SCORRANO (Lecce) – Il presunto capo clan Giuseppe Amato può tornare a casa. Incompatibile con il regime carcerario per via di una malattia della pelle che si stava aggravando. E che necessità di cure mediche che in carcere non può ricevere. Il 64enne di Scorrano, presunto reggente  dell’omonimo clan smantellato nel mese di giugno con l’operazione “Tornado”, farà rientro così nel proprio domicilio lasciando il carcere di Tolmezzo (comune in provincia di Udine) dove era detenuto dal giorno del blitz.

Il provvedimento arreca la firma del Tribunale del Riesame di Lecce (Presidente Carlo Cazzella, giudici Anna Paola Capano e Pia Verderosa) che ha così accolto l’appello degli avvocati Ladislao Massari e Vincenzo Blandolino. Decisiva una nuova consulenza medica sollecitata dalla difesa nell’udienza di due settimane fa così come raccontato in questo articolo. Il dottore Roberto Vaglio, nominato dal Tribunale, collegato via Skype ha esaminato la documentazione medica e visionato lo stato di salute di Amato ravvisando una presunta incompatibilità con il regime carcerario. Si tratta di una situazione delicata che necessità di una terapia robusta che Amato può ricevere solo in un ospedale. E uno stato simile può determinare una condizione da immunodepresso che, in tempi di Covid-19, non dà garanzie di salute (nonostante le tante polemiche per le scarcerazioni di presunti boss ed ergastolani patentati disposti in queste settimane e che hanno portato alle dimissioni del capo del Dap (dipartimento dell’amministrazione penitenziaria) Francesco Basentini).

Già mesi fa le precarie condizioni fisiche di Amato erano state affrontate da un primo collegio del Tribunale per la Libertà. E il ctu nominato dal Riesame rilevò la presunta incompatibilità con il regime carcerario. Ma Amato rimase comunque dietro le sbarre. Il presunto capo clan soffre di una malattia della pelle che, in questi mesi, si sarebbe anche aggravata. E che necessiterebbe di una terapia abbastanza seria e incisiva che il carcere di Tolmezzo (dove Amato era detenuto) non poteva garantire. Anche perché il primo ospedale più vicino, quello di Udine, era distante circa 50 chilometri.

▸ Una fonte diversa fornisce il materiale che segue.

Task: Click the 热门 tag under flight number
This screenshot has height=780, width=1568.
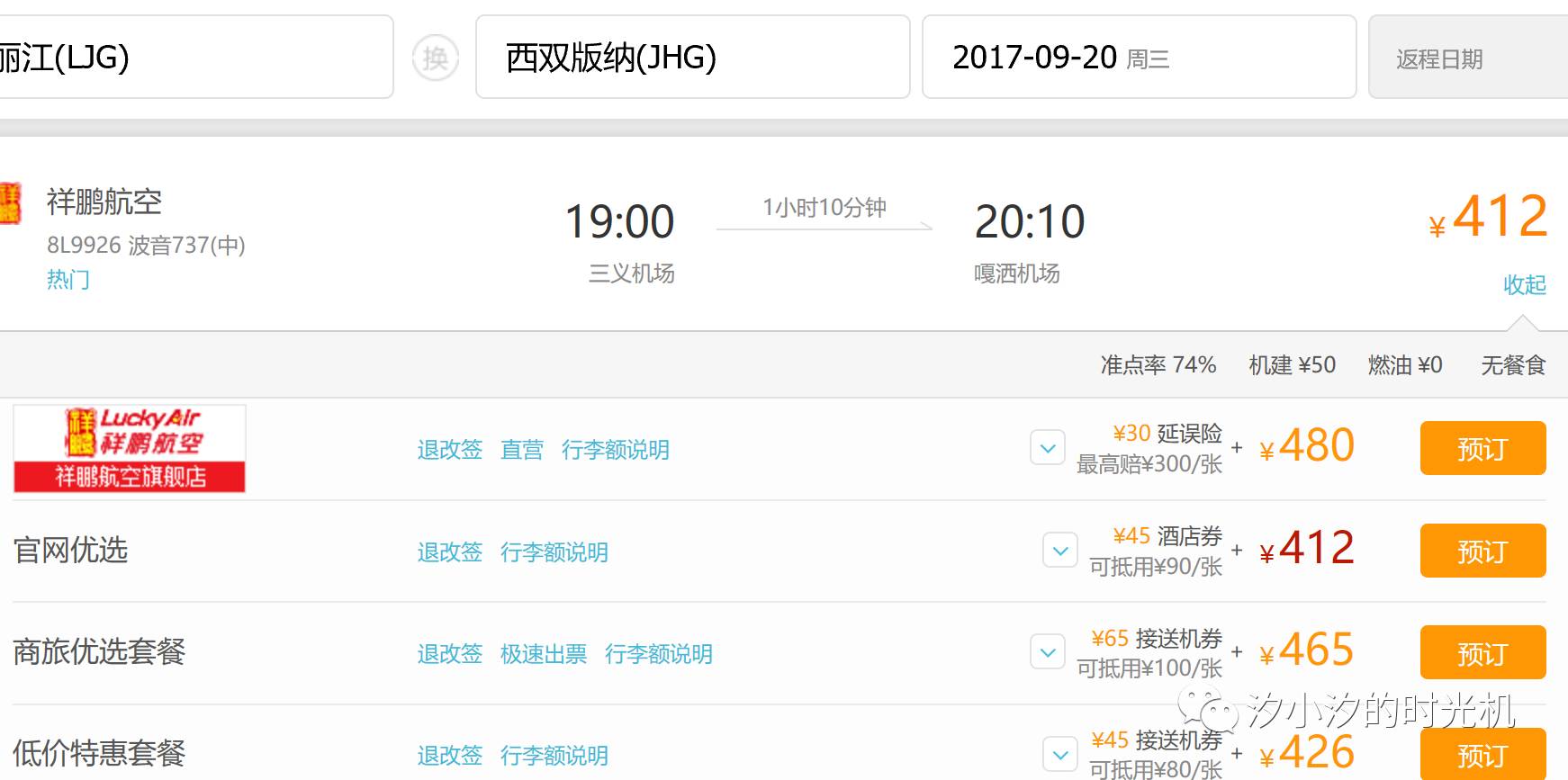Action: point(68,280)
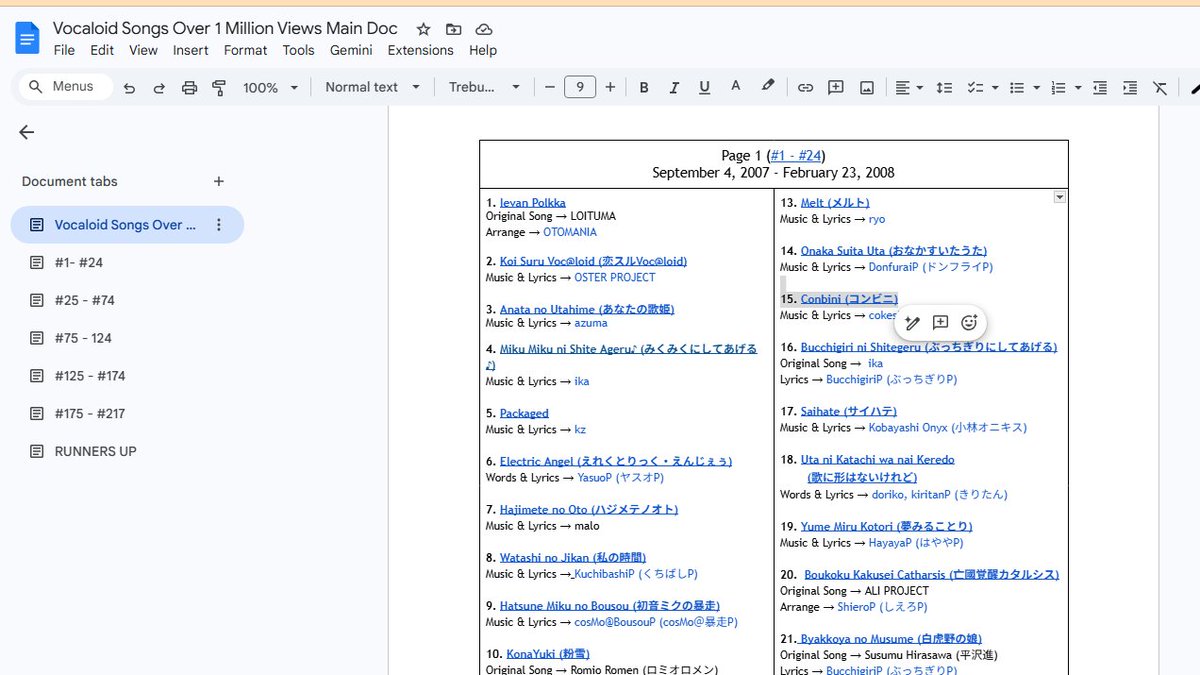The width and height of the screenshot is (1200, 675).
Task: Open the text color picker
Action: click(x=735, y=87)
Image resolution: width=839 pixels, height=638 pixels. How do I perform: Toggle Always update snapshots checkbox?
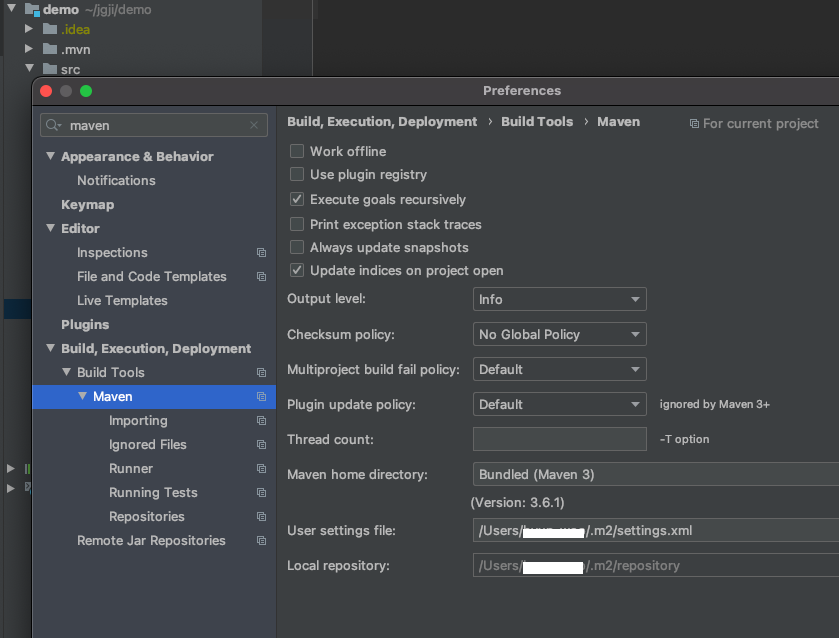[297, 247]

Il 64enne, secondo le indagini condotte dai carabinieri della Compagnia di Maglie, avrebbe gestito il controllo del traffico di sostanze stupefacenti, delle estorsioni e del recupero di credito da debitori riottosi. L’inchiesta, come si ricorderà, ha coinvolto anche il sindaco Guido Nicola Stefanelli indagato a piede libero con l’accusa di concorso esterno in associazione mafiosa e il comune di Scorrano è stato poi sciolto per infiltrazioni mafiose. Da tempo la Procura ha fatto notificare l’avviso di chiusa inchiesta e si è in attesa della fissazione della data dell’udienza preliminare.